And we live in such a golden age of this now that people don't even realize it. A 4th gen dual core Haswell really does browse the web as well as a modern CPU does, but many people would have a hard time believing that even if you showed them side by side. Usable computer hardware is so accessible now that you can literally find usable computers at the dump (guess how I know that, haha).
Now, that's just an awesome computer! Maybe not in user experience, but design is just... pure late 90s neo-futuristic fun! Aside from it looking like it belongs in the waiting room of an OB/GYN, just screams "IT'S THE NEW MILLENNIUM, MAN!" and I absolutely adore it!
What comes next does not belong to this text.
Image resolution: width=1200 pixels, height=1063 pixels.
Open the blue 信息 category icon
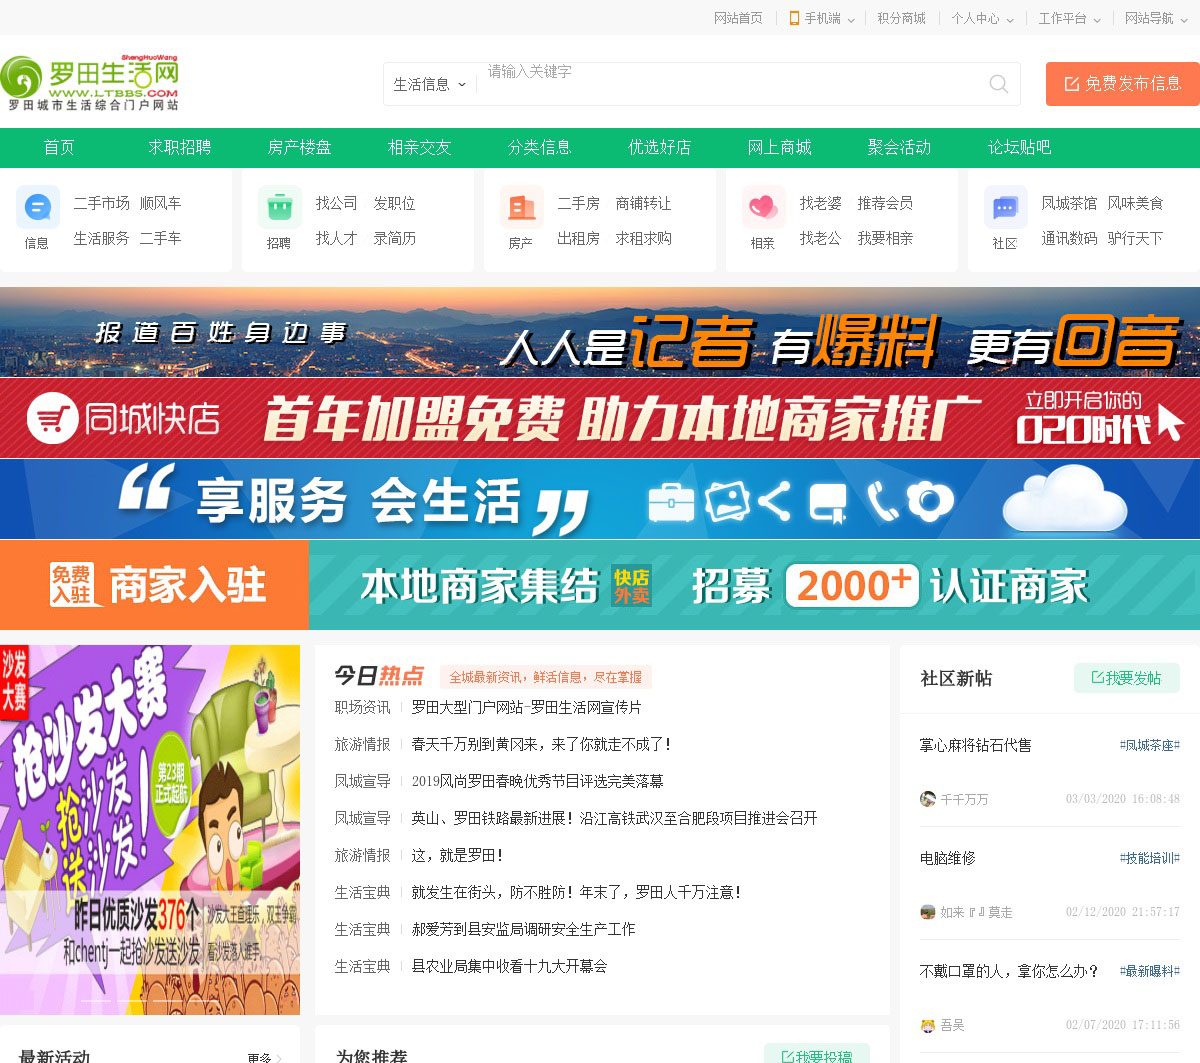click(38, 208)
Can't help having nostalgia attack, being a kid of the early 2000s. I really want that translucent CRT monitor and the matching keyboard and mouse. Could leave the computer itself out, as the accessories are truly blessed with the 00s æsthetic. Though If I did my hands on the computer, I'd definitely mod it with a modern mini-ITX board. And it'd be running nothing else other than Linux with KDE 3 desktop. Perfect match! 😍
I suspect that the floppy drive is an artifact of 32 bit x86 Windows, that it couldn't not have a floppy drive even if one wasn't installed. I'd love to see you install Linux onto that machine. Also, yeah, the look of that shell, totally looks like an eye turned on its side. Yep, completely suggestive of that. Definitely nothing else. ;)
*I suspect that the floppy drive is an artifact of 32 bit x86 Windows, that it couldn't not have a floppy drive even if one wasn't installed.* No. It's a BIOS configuration issue.
You gotta be careful with replacing caps on these, they need low esr in power regulation section. This is a general tip. My business checks the original caps specs before replacing them.
@@ek8710 no. But if im replacing them, I note position and cap type. Then I look up datasheet. If I can't find one I use very best cap I have depending on placement
I used to work at a PC Manufacturer back in the mid-late 90’s custom building and configuring computers One day, the owner of the company stormed into the warehouse, and announced that if he finds out that someone shipped a computer with a Biostar motherboard, they would be fired on the spot…
Thats a bit if a bad rapp ... they made sone really nice boards... although that was 15 - 20 years ago no idea whatvthe "quality" would be like now even though they do make a z690 skt1700 ddr5!
Just a tip for splicing wires like that... don't cut the wires to the same length. That is, for the white wire, have it short on one side, and long coming from the other. Then do the opposite for the red wire. That way, even if the insulation slipped off, the two bare copper splices wouldn't be able to touch each other cos they're at opposite sides of the splice. As long as they're connected nice and tight. Just good practice.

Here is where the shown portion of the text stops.